In the Mission district, where there’s lots of Mexican influence, Carey said that two adjacent streets epitomise the extent of gentrification in the city. “On one you can get $US2.50 tacos and on the other it will cost you on average $US40 a meal,” he said.
“When I first moved here I was surprised by how little my housemates cooked. Then I went to Whole Foods and realised it was absolutely extortionate for groceries, but I’ve found the Mexican supermarkets in this area of town are amazing and are half the cost for fruit and veg – plus it’s a good opportunity to brush up on your Spanish.”
But the extreme gentrification of the city is a sensitive topic, and the level of homelessness is shocking.
San Francisco has one of the widest wealth gaps and largest homeless populations in the US.
The city is known for its homeless tent camps and there’s a growing working homeless population in Silicon Valley.

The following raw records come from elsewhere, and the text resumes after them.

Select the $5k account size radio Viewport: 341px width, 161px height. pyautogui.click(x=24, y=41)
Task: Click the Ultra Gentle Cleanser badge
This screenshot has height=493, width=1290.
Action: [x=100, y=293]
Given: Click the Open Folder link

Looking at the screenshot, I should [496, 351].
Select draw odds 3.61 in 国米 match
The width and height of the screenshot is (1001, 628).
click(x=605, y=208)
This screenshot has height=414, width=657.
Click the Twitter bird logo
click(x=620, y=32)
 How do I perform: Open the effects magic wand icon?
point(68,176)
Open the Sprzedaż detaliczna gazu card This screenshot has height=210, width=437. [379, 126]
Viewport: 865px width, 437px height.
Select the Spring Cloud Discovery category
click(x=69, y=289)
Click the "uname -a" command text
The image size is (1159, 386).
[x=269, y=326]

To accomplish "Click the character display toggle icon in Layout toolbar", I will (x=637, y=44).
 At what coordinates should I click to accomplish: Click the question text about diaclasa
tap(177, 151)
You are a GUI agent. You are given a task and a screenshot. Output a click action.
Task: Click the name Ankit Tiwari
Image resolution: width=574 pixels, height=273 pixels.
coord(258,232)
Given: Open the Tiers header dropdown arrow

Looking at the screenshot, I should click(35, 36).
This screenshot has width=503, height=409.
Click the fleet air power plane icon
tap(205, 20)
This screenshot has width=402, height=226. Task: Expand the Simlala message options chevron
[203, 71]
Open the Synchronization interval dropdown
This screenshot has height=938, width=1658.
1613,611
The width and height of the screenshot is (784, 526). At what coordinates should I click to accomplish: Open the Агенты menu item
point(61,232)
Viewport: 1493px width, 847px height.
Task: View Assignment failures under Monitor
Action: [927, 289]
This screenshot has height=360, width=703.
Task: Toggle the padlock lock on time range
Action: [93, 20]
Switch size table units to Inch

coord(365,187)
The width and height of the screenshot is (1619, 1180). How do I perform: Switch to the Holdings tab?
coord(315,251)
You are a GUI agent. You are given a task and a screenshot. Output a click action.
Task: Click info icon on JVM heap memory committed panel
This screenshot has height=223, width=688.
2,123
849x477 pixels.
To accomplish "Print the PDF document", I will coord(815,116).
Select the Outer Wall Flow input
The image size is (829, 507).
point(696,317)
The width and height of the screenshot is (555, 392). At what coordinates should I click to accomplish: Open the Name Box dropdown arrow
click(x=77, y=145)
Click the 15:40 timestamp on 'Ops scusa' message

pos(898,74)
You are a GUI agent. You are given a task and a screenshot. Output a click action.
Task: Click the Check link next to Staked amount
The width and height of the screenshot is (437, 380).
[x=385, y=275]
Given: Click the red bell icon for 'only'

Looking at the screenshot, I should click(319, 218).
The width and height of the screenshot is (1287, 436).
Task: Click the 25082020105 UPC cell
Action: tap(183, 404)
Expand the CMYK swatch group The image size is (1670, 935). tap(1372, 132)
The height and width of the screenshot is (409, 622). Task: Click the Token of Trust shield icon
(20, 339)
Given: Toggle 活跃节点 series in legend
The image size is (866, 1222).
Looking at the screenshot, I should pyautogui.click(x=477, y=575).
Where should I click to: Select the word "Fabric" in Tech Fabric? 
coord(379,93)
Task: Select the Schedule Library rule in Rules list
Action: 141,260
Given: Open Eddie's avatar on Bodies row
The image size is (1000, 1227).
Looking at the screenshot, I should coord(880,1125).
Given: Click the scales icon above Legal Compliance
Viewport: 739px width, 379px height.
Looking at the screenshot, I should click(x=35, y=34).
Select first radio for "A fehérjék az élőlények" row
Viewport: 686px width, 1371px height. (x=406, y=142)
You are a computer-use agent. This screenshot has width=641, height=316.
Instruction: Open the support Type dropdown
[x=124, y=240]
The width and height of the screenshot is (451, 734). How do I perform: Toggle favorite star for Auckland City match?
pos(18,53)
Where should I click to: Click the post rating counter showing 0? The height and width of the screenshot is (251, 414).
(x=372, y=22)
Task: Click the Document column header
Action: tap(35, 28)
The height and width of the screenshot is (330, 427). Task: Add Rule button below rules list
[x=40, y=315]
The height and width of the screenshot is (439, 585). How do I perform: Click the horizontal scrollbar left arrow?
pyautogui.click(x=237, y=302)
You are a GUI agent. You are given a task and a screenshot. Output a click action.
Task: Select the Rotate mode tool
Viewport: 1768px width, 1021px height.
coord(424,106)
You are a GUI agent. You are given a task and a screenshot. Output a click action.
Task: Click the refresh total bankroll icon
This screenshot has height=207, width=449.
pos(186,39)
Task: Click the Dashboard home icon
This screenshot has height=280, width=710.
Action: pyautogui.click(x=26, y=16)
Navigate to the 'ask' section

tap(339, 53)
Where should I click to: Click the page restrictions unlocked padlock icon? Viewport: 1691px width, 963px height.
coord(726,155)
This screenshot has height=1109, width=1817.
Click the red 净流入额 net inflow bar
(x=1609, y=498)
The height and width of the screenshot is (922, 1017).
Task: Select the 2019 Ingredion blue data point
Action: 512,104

The lastest tech boom has left many behind, and a severe housing shortage has pushed rents sky high.
Most dating happens via an app.
Given its tech focus, perhaps the least surprising thing about San Francisco is that practically everyone’s on a dating app, according to Carey, and the ratios of singletons are said to be in favour of women.
Some say it’s a difficult place to date because most people are working long hours building their start-up and, being a city of “transplants,” people are always coming and going.
However, Carey doesn’t seem to be one of them – despite the city’s quirks and differences, he said his decision to relocate was the best one he’s made, adding that it’s the best place for his career.
“I’m loving it here and can’t see myself coming back to London,” he said.